Vulgarisation Scientifique des résultats de la recherche sur le SIDA / VIH

Lettre bimensuelle n°35 (16-31 mars 2010)


Format PDF

Les microbicides : un nouvel espoir ?

Les microbicides sont des composés se présentant sous forme de gels, crèmes, films ou suppositoires pouvant être appliqués dans le vagin ou le rectum comme protection contre les maladies sexuellement transmissibles, notamment le VIH. Ceux qui ont jusqu’alors été testés n’ont révélé aucun effet significatif. Cependant, selon la grande immunologiste Judy Lieberman, la faiblesse de ces microbicides serait certainement due à une mauvaise orientation des recherches.
Les équipes de Mme Lieberman ont travaillé sur une technique alliant des siRNAs (qui fixent les ARNs codant pour les protéines du VIH et entraînent leur destruction) et une classe d’ARN synthétiques appelés aptamères (qui fixent les protéines à la surface des cellules). En effet, les siRNAs sont instables dans le système sanguin ; ainsi, en les attachant aux aptamères, on peut les stabiliser et les diriger sur leurs cibles.
En effet, les aptamères ont une structure tridimensionnelle en forme de croix leur permettant de fixer fortement leur protéine cible.
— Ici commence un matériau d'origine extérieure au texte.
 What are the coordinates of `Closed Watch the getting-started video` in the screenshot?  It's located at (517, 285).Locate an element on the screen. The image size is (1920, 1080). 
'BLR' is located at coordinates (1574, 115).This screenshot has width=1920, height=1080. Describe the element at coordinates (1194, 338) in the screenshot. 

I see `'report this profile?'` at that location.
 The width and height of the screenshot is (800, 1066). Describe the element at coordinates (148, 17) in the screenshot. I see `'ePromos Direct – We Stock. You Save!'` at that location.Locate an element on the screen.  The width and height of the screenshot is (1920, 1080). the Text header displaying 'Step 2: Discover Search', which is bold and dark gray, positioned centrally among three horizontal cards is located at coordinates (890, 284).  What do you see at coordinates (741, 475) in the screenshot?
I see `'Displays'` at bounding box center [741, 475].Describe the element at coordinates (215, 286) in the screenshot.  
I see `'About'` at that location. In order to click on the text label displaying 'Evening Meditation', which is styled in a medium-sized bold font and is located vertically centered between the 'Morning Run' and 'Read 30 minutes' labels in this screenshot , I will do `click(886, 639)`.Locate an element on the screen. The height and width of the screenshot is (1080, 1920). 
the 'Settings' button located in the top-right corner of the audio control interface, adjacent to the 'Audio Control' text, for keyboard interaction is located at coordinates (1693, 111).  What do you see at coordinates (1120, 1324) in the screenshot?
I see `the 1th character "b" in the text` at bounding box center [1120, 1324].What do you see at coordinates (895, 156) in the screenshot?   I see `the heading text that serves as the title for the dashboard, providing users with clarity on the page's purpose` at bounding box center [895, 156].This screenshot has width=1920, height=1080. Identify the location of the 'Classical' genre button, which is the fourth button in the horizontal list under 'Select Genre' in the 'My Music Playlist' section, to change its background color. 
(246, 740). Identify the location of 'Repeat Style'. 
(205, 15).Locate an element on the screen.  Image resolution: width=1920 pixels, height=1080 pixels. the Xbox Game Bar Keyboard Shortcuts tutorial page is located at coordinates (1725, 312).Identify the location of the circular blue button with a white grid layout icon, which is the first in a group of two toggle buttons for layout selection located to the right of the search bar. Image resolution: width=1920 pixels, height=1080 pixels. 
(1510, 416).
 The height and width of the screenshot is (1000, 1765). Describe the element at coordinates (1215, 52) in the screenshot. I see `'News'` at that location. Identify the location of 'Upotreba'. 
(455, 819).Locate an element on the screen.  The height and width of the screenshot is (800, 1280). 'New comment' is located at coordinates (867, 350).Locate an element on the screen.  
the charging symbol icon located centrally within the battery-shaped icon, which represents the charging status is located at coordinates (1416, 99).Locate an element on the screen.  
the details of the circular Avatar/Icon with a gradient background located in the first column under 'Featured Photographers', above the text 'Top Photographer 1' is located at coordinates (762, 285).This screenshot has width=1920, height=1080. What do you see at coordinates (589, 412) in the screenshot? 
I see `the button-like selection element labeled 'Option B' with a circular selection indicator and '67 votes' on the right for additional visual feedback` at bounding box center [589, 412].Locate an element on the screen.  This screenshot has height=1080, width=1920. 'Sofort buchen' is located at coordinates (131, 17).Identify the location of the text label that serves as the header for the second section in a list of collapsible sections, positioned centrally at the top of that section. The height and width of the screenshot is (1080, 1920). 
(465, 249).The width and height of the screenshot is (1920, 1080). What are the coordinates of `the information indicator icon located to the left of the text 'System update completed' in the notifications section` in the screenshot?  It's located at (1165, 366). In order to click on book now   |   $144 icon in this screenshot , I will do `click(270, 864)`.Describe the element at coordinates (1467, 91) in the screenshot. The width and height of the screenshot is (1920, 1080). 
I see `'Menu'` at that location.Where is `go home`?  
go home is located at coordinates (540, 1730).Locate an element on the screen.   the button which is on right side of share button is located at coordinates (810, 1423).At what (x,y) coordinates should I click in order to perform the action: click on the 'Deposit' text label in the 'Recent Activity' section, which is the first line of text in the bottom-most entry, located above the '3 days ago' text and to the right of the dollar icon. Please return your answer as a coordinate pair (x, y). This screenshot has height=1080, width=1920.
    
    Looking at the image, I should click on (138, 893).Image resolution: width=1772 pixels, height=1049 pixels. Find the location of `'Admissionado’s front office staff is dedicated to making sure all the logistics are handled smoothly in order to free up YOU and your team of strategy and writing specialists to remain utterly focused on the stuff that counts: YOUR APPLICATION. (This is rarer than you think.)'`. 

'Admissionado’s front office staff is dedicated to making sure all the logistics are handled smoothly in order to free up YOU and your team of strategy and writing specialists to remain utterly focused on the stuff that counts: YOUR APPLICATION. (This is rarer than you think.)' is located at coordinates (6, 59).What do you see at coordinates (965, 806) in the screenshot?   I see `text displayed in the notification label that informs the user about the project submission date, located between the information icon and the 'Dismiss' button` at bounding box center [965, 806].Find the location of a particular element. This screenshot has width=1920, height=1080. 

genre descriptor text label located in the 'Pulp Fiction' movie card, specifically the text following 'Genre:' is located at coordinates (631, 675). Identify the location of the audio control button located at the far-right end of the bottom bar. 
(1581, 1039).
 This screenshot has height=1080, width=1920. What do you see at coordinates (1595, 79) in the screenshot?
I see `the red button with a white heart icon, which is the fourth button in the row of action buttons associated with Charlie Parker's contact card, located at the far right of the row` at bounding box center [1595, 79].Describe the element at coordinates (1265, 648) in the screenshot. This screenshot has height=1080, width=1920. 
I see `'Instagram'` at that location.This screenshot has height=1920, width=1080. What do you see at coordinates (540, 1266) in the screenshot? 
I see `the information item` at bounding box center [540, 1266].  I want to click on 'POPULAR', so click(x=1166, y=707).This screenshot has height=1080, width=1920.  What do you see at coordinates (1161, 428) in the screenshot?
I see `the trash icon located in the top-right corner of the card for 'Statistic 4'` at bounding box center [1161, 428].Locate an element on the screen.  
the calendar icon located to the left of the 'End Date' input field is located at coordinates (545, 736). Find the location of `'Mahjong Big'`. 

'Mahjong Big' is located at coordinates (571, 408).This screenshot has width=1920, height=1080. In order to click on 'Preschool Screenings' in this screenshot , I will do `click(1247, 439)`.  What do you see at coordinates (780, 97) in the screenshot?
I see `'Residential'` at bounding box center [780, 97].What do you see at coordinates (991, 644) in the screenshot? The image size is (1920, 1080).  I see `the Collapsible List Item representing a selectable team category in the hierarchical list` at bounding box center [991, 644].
Cela leur confère souvent des affinités plus importantes pour les protéines que celles des anticorps respectifs. On les produit à l’aide d’un mélange de courtes séquences d’ARNs aléatoires, exposées aux protéines cibles pour identifier les meilleures. Ces molécules ainsi détectées ont besoin de quelques modifications chimiques pour être plus stables. Ces petites molécules alimentent de grands espoirs pour les approches thérapeutiques car elles sont plus efficaces et plus facilement synthétisées que les anticorps.
Ainsi la combinaison des aptamères aux siRNAs semble intéressante pour inhiber n’importe quel gène (via le siRNA) dans n’importe quelle cellule (via l’aptamère). L’équipe de J. Rossi (Beckman Research Institute of City of Hope, Duarte, USA) et de R. Akkina (Department of Microbiology, Immunology, and Pathology, Colorado State University, USA)  ont alors utilisé cette technique avec un aptamère dirigé contre une molécule présente sur les cellules infectées par le VIH, gp120, et un siRNA tuant le virus. Ces études étendues à un modèle in vivo de souris ont également montré une diminution de la charge virale. L’équipe de Lieberman a eu l’idée d’utiliser cette technique, non pas de manière curative, mais préventive : cibler les cellules T via un aptamère dirigé contre les récepteurs du VIH, associés à deux types de siRNAs. L’un permet d’inhiber les gènes viraux, l’autre réprime les gènes de la cellule hôte nécessaires au développement du virus. Lorsque le virus arrive sur ces cellules traitées, il est alors bloqué.
Judy Lieberman espère ainsi pouvoir démarrer des essais sur des animaux. Si les résultats sont concluants, un tel microbicide pourrait révolutionner la lutte contre le SIDA. Mais il faut encore que les entreprises de biotechnologies réticentes soutiennent le développement d’un tel produit.

Nouvelle approche de la microbicide contre le virus du Sida

-----------------------------------------------------------------------------------------------------------------------
A apt approach.  Alan Dove. Nature medecine. Vol 16. number3. March 2010-03-23.